- Created by: Anthony McPartlin Declan Donnelly
- Presented by: Ant & Dec
- Narrated by: Ronnie Corbett Matt Berry
- Theme music composer: Paul Farrer
- Country of origin: United Kingdom
- Original language: English
- No. of series: 2
- No. of episodes: 14

Production
- Production locations: Pinewood Studios; The Fountain Studios;
- Running time: 60 minutes 75 minutes
- Production company: Gallowgate Productions

Original release
- Network: ITV
- Release: 27 February 2010 – 2 April 2011

= Ant & Dec's Push the Button =

British game show

Ant & Dec's Push the Button is a game show which first aired on ITV from 27 February 2010 until 2 April 2011, lasting for two series and 14 episodes. The show is hosted by Ant & Dec. In each episode, two families compete for a chance to win up to £100,000 cash.

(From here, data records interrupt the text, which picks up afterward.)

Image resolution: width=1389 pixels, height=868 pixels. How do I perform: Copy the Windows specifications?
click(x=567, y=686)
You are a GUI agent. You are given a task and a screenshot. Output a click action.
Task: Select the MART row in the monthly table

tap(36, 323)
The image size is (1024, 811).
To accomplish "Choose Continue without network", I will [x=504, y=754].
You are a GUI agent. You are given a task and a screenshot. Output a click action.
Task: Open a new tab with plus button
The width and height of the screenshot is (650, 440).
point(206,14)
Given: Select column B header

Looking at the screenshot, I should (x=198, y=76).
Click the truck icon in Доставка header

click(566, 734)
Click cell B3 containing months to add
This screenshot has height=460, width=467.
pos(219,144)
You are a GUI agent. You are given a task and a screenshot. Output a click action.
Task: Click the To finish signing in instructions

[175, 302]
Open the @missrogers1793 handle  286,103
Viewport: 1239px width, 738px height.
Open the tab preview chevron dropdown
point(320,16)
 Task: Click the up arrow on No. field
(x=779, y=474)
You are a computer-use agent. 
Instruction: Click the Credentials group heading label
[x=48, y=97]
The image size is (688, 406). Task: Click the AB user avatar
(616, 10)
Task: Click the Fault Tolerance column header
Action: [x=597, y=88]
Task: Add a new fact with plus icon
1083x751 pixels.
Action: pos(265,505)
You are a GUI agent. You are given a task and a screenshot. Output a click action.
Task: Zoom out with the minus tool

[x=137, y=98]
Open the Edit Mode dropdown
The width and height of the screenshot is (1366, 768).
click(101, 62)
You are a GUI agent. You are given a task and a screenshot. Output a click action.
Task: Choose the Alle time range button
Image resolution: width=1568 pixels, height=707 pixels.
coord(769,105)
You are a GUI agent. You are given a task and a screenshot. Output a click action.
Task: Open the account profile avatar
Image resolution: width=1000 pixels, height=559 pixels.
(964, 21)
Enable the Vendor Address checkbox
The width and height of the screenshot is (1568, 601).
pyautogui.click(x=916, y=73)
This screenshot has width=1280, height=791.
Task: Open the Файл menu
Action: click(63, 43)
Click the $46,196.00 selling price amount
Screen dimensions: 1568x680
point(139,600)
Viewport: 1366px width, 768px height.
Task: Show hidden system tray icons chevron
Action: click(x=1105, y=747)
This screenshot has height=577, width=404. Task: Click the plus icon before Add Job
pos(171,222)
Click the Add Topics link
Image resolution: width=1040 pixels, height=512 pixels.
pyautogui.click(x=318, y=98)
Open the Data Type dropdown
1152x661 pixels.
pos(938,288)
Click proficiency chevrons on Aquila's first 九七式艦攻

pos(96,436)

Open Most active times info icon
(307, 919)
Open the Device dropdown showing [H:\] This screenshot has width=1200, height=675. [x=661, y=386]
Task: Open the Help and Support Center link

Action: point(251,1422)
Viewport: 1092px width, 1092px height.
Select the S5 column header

Ronnie Corbett served as the show's announcer for the first series and was then replaced by Matt Berry. The programme was pre-recorded in series 1, and broadcast live in series 2.

==Format==
Both families are credited with £100,000 at the outset, then play four head-to-head games with a different member randomly chosen from both families for each. A large button is used in each game, and must be pushed according to the instructions. In some games, the button is pushed to start a family's total counting down, and again to stop it once the game is complete. In others, the winner can push it to deduct money from the opposing family's total. The team with the higher remaining total after the fourth game has a chance to win that money in the final round.

Families are matched up against one another in groups of either five (series 1) or four (series 2). For four-person teams, a different family member plays each game alone; in the case of five people, the two who are not chosen for the first three games compete together in the fourth one.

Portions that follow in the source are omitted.